I assume the problem will be somewhere in the "class ChainSelect..." but can't figure out what exactly could be causing such error. I'd be very helpful for any suggestions.

Edit: I also thought the problem could be in lines if chain.get_id()=='{}'.format(chain_X):, because it'd return e.g. U and not "U", thus I tried to edit it as if chain.get_id()==" '{}' ".format(chain_X): which return "U" , however the error is still the here. I tried this code with only one chain as well, but still the same error...


Solution

  • this code of mine works, reads '2ms2.pdb' , pdb that has Chains A,B,C

    and saves "prova.pdb" with only Chains A,C. Without headers

    
    from Bio.PDB import PDBParser, PDBIO, Select
    
    
    
    parser=PDBParser(QUIET=True)
    
    
    structure_1 = parser.get_structure('test', '2ms2.pdb')
    
    
    
    for model in structure_1:
        
        print(model)
        
        for chain in model:
            
            print(chain, chain.get_id(), type(chain.get_id()))
            
            class ChainSelect(Select):
                        def accept_chain(self, chain):
                            if chain.get_id() == 'A':
                                return True
                        
                            if chain.get_id() == 'C':
                                return True
                            else:
                                return False
            
    io = PDBIO()
    io.set_structure(structure_1)
    io.save("prova.pdb" , ChainSelect())
    
    

    not sure where best place to put

    class ChainSelect(Select):
                def accept_chain(self, chain):
                    if chain.get_id() == 'A':
                        return True
                
                    if chain.get_id() == 'C':
                        return True
                    else:
                        return False
    

    in this code though

    Instruction here: https://biopython.org/wiki/The_Biopython_Structural_Bioinformatics_FAQ

    Can I write PDB files?

    Use the PDBIO class for this. It’s easy to write out specific parts of a structure too, of course.

    Example: saving a structure

    io = PDBIO()
    io.set_structure(s)
    io.save("out.pdb")
    

    If you want to write out a part of the structure, make use of the Select class (also in PDBIO). Select has four methods:

    accept_model(model)
    accept_chain(chain)
    accept_residue(residue)
    accept_atom(atom)
    

    By default, every method returns 1 (which means the model/chain/residue/atom is included in the output).

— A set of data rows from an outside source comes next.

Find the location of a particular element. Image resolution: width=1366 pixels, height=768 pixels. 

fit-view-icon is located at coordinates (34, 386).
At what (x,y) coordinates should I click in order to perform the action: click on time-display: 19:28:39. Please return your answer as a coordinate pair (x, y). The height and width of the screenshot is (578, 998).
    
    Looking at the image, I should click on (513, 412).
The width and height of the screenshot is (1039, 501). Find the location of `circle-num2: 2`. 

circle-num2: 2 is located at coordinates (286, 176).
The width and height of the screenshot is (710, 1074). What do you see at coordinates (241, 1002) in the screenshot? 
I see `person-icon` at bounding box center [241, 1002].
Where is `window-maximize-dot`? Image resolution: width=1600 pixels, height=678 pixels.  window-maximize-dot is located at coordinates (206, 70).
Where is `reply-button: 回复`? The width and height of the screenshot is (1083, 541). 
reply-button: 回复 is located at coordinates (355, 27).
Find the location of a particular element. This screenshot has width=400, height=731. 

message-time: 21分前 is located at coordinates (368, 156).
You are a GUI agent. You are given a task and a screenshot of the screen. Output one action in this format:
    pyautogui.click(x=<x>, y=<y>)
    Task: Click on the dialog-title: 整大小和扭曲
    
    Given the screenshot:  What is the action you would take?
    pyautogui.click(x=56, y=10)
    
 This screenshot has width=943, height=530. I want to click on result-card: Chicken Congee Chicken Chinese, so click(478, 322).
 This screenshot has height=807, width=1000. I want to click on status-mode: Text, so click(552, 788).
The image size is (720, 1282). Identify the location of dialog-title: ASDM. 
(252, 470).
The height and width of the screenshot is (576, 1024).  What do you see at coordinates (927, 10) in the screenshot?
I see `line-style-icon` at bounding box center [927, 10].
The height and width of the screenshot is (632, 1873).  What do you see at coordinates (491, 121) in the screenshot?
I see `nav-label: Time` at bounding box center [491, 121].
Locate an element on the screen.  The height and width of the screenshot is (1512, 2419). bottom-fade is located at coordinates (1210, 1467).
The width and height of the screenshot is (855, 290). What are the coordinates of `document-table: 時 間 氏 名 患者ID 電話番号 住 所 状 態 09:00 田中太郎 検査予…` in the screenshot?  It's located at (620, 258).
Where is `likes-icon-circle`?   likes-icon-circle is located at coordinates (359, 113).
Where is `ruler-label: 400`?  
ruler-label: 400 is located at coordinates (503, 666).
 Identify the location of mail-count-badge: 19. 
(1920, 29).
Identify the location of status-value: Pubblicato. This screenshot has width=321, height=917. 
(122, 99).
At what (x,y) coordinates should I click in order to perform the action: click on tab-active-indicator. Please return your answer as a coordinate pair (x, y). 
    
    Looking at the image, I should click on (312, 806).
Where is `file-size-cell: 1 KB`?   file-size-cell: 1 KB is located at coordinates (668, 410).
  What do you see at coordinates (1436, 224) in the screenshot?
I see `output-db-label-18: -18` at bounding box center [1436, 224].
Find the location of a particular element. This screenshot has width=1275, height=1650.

By subclassing Select and returning 0 when appropriate you can exclude models, chains, etc. from the output. Cumbersome maybe, but very powerful. The following code only writes out glycine residues:

    class GlySelect(Select):
        def accept_residue(self, residue):
            if residue.get_name() == "GLY":
                return 1
            else:
                return 0
    
    
    io = PDBIO()
    io.set_structure(s)
    io.save("gly_only.pdb", GlySelect())
    

    If this is all too complicated for you, the Dice module contains a handy extract function that writes out all residues in a chain between a start and end residue.